Child 26: She gets a little too excited. She knows a lot and loves to show it off. Anything that she can get her hands on, if she learned the English word for it she’ll say it, and if she doesn’t know it, she’ll ask what it is until she remembers it. I know she gets a little too into it at times, but in ways I wish all my students had her eagerness to learn and show off a bit.

Child 27: He’s another smarty pants, but he doesn’t show it off. He knows his stuff, and is very proud of it. He’s quiet and very well behaved. There was a week or two that he wasn’t in class in the beginning of the year but it didn’t seem to matter because when he was back he still seemed to know more than the other students.

Child 28: He’s a little cheeky monkey. Smart though. He can memorize songs very easily, and has every single word of “Old MacDonald” memorized. I was very surprised when was sang along to the song. Many of the students have a hard enough time just trying to master the E-I-E-I-O part and the animal sounds. He’s cute and he knows it. He can be cheeky and then get away with it because he’s smart. He definitely understands a lot more English then he lets on, because he also rides the service bus that I ride and I was asking him a bunch of questions about emotions the other day and he knew all of them.

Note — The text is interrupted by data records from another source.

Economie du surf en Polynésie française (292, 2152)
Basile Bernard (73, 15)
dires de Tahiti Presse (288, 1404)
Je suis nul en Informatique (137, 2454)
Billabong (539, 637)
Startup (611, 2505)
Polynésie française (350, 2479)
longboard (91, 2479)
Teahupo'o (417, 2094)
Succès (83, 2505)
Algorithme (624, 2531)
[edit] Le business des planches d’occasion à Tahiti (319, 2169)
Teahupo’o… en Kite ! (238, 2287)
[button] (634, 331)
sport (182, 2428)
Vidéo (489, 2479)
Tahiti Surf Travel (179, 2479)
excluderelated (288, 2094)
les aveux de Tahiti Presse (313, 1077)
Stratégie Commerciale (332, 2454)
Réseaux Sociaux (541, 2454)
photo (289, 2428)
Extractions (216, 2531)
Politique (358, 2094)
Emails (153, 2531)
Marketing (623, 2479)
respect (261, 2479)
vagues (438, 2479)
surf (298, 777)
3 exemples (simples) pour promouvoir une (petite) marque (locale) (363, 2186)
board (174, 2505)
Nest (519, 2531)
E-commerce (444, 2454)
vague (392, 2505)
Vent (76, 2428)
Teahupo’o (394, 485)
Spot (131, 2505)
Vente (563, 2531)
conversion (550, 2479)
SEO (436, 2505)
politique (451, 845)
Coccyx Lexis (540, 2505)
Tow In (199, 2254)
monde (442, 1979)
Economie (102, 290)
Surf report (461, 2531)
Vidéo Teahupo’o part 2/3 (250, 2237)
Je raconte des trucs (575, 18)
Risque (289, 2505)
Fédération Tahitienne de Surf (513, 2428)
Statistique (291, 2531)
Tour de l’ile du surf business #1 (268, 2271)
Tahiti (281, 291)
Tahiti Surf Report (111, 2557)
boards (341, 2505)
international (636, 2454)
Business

Child 29: She’s a quiet one. I think her and Elif used to be good friends but then something happened because they seem to have some issues. She’s also petrified of the cinema / theater room. She actually started crying and would not go in at all. Poor girl. She gets her stuff done though and likes giving hugs as well. She never really causes any problems. If anything, the only thing that I would complain about is that sometimes she doesn’t want to participate.

Child 30: This child I don’t even know how to explain. Very strange child. She’s happy in the morning, but as the day goes on she listens less and less and less. She can be very mean at times too. For no reason she’ll break someone’s crayon or rip their paper, but then other times she’ll be very nice and help Emin cut stuff out. If she decides she’s done she’ll run around, and there is absolutely no getting through to her. You can have an angry face on and be very stern and she’ll just look back at you with a kind of sinister-I-don’t-care-about-anything-you’re-saying smile, dance around some more, and there’s nothing in her eyes. Even when you make eye contact with her it’s like staring into nothing. Very strange. She’ll be happy then all of a sudden if you look at her and ask her to do something or a question she’ll put on the meanest face as if you did something horrible to her. I don’t understand her one bit.

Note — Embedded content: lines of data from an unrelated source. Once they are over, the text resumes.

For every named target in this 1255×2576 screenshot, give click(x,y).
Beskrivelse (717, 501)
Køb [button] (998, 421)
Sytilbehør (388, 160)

Child 31: This one is an old in a little girl’s body. She knows a lot and wants to learn. She’s gets bored of simple things like coloring and the like and wants to do actual learning. Sometimes though she’ll get into an odd mood and won’t participate at all. It’s pretty odd. She doesn’t want to do “kid” things. She’d prefer to sit and work in a workbook than to sit and play with the toys that all the other five year olds are happily playing with.

Child 32: He is quiet but he also misbehaves. If the Turkish teacher wasn’t in the room with me, I know that he would cause me problems. Once in a while he’ll answer questions, but more often than not he doesn’t pay attention and seem uncomfortable / not to care about the class. He would much rather mess around in the corner than sit at the table and learn stuff it seems.

All in all, I really do love all my children that have. Even though many of them cause me immeasurable amounts of grief and will more than likely be the cause of my first white hair, when they tackle hug me or even just smile I can’t help but love them more and more each day. I love watching them grow everyday too. I’m not talking about physically growing, I mean intellectually. It is interesting to see what they know now as opposed to what they knew the middle of September. I may not see the daily progress that they make, but I definitely see improvements as the weeks go on. I can’t explain to you how happy that makes me.